- **BRIEF**: Retype the lines below exactly, but only those from the line that has "Given: Open a new browser tab with plus" through the line that has "Image resolution: width=213". Omit every picture.

===== EXCERPTED DATA

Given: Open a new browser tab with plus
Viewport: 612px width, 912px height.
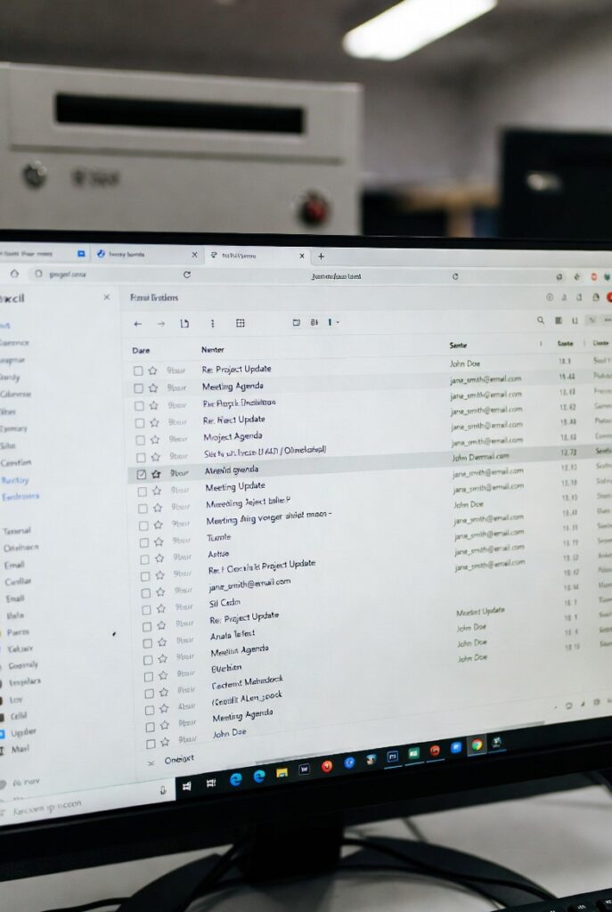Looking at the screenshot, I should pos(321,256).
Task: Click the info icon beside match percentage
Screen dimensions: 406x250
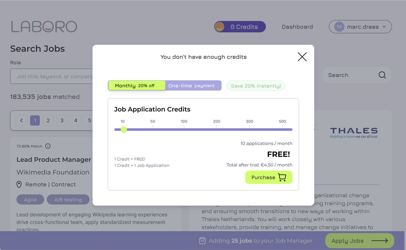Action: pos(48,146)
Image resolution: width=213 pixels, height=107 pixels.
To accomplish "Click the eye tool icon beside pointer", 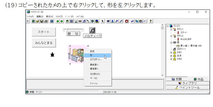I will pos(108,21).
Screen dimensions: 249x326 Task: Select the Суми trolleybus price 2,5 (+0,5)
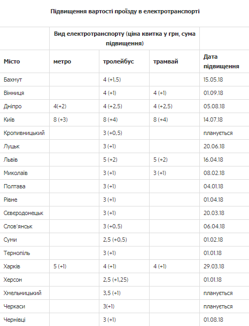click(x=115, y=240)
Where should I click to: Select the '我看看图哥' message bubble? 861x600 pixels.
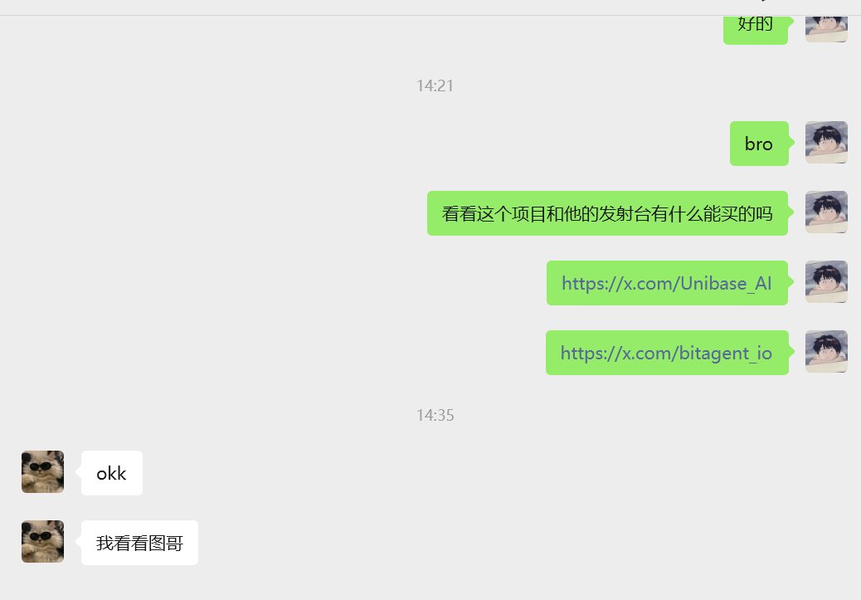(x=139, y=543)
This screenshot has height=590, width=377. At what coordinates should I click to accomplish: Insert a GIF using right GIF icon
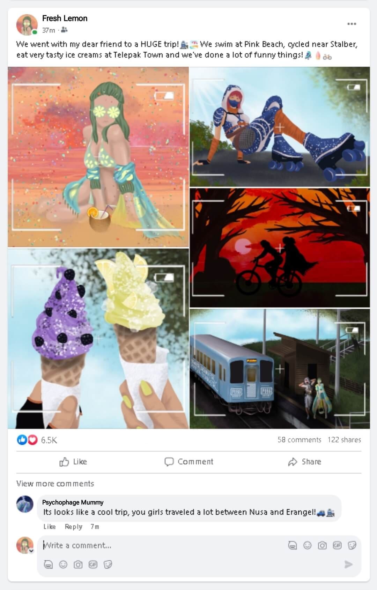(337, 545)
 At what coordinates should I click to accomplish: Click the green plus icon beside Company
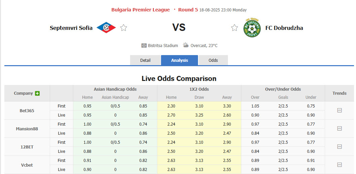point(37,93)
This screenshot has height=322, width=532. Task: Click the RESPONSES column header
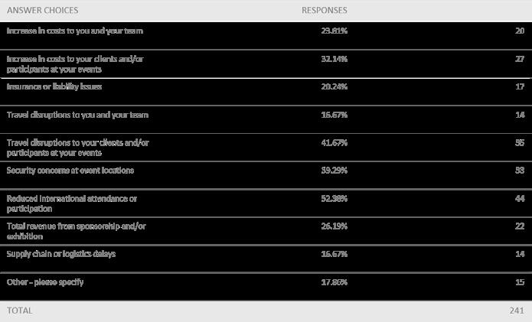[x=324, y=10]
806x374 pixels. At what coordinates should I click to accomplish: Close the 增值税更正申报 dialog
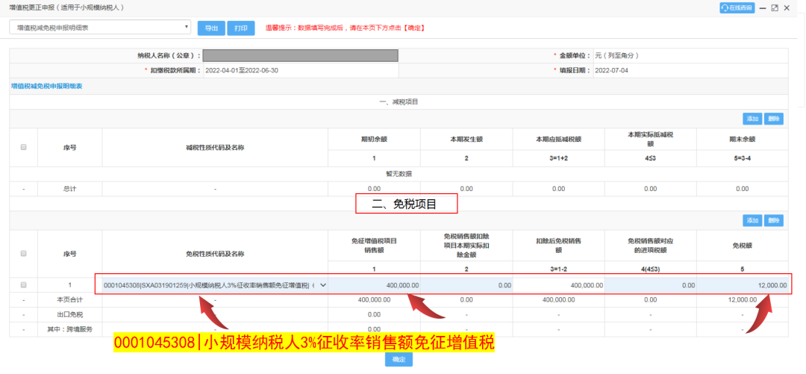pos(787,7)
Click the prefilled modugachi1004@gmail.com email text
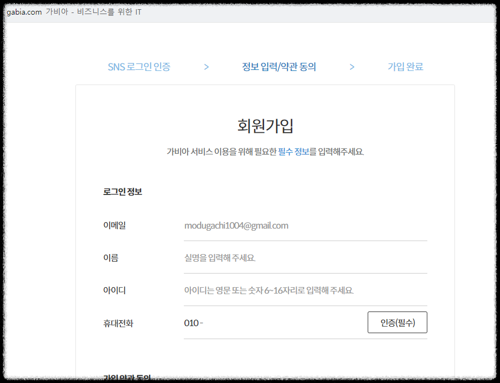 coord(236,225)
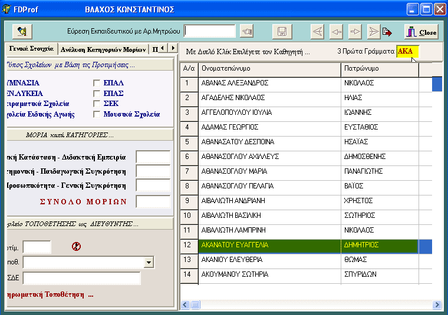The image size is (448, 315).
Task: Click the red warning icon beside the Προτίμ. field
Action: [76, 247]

==========
===== EXCERPTED DATA

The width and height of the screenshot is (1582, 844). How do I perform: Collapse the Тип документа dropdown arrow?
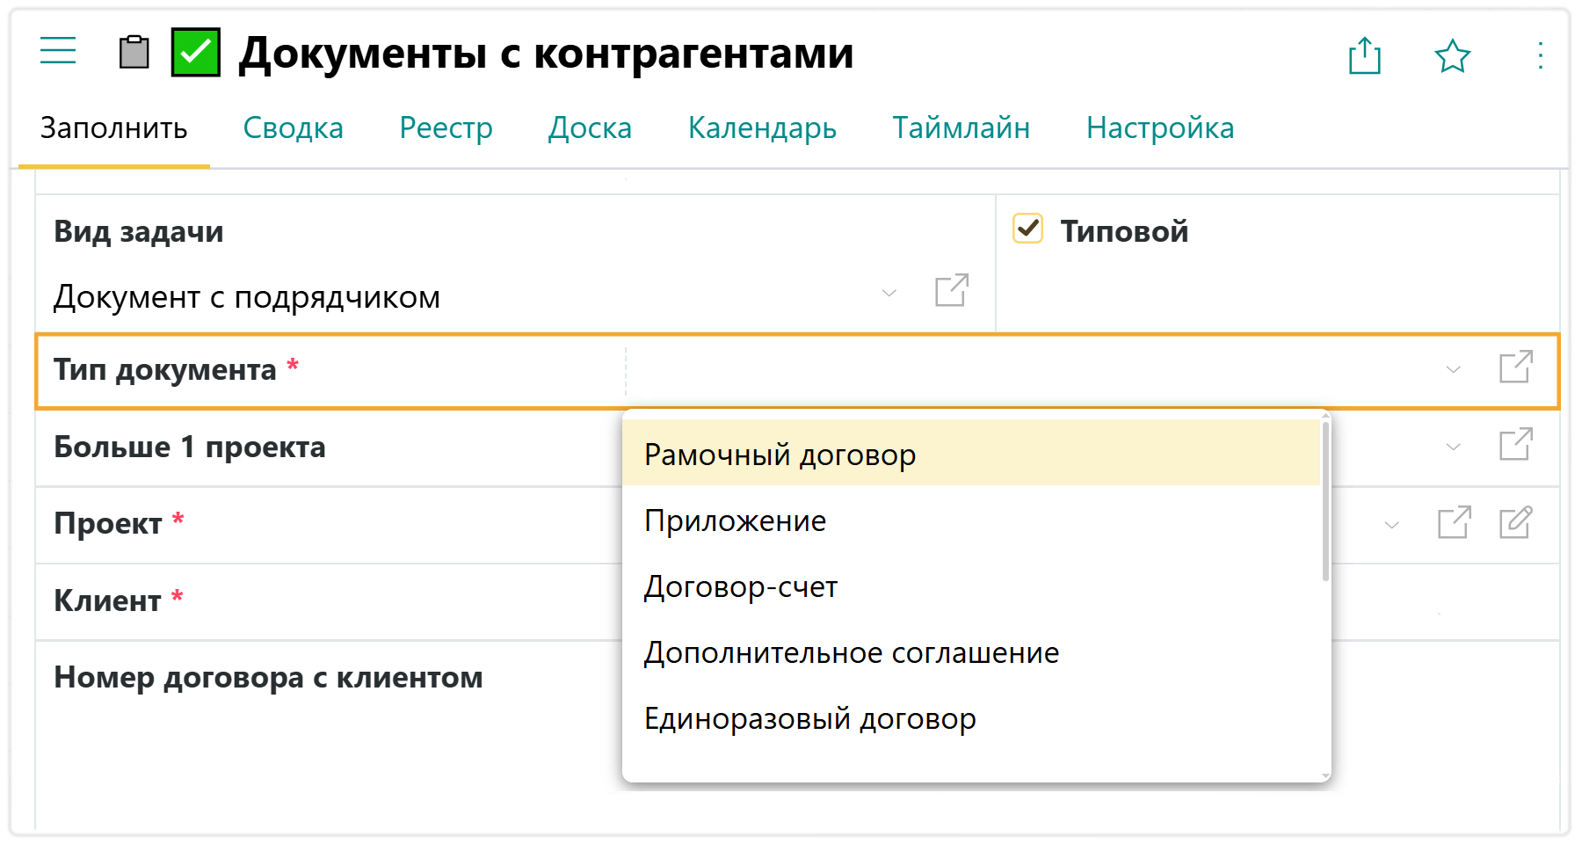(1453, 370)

==========
===== EXCERPTED DATA

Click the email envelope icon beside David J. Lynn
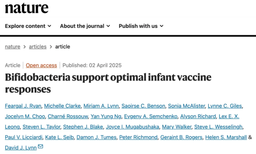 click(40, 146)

==========

- **SOLUTION BELOW**:
Given: Open a new browser tab with plus
Viewport: 612px width, 912px height.
Looking at the screenshot, I should pos(321,256).
Task: Click the info icon beside match percentage
Screen dimensions: 406x250
Action: pos(48,146)
Image resolution: width=213 pixels, height=107 pixels.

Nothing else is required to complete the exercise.